Question: What happens to the learned representations as the input is rotated? What consequences do you think this has on the performance of the model?

[ ]:
plt.rcParams['figure.figsize'] = [8, 8]

# Create a subfigure for every rotated input
fig, ax = plt.subplots(rots.numel(), 1)

for idx, rotation in enumerate(rots):
    ax[idx].imshow(
        projected_gcnn_out[idx, None, :].detach().numpy()
    )
    ax[idx].set_title(f"{int(rotation)} deg")
    ax[idx].set_yticks([])

fig.text(0.5, 0.04, 'Channels', ha='center')
fig.text(0.04, 0.5, 'Rotations of input image', va='center', rotation='vertical')

plt.show()

Question: Explain what you see above. What does this mean for the final of input samples that are rotated?

Question: Do you notice anything about the learned representations of 45 degree vs 90 degree rotated input samples?
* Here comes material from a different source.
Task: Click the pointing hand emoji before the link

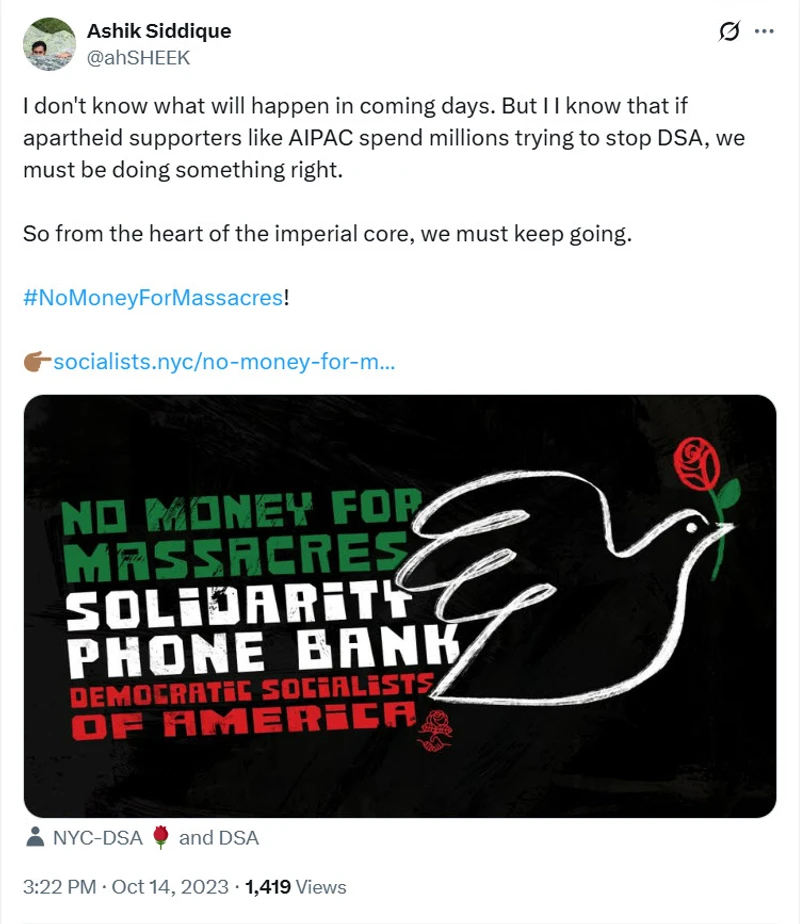Action: pos(36,361)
To what can we attribute this phenomenon do you think?

Concluding remarks

We’ve seen how to implement a basic regular group convolutional network equivariant to rotations of 90 degrees. A couple suggestions of things to ponder on. Include answers to these questions in your report:

  • What other groups could be interesting in computer vision problems? (these often come with their own interesting challenges).

  • We used interpolation to obtain our values for transformed kernels. As mentioned, this makes our networks prone to interpolation artefacts. Would our interpolation implementation work well for other groups? Could you maybe think of other ways of defining the kernel over a continuous domain?

  • Here we worked with a one-dimensional group. What would it take to implement group convolutions for multidimensional groups \(H\)?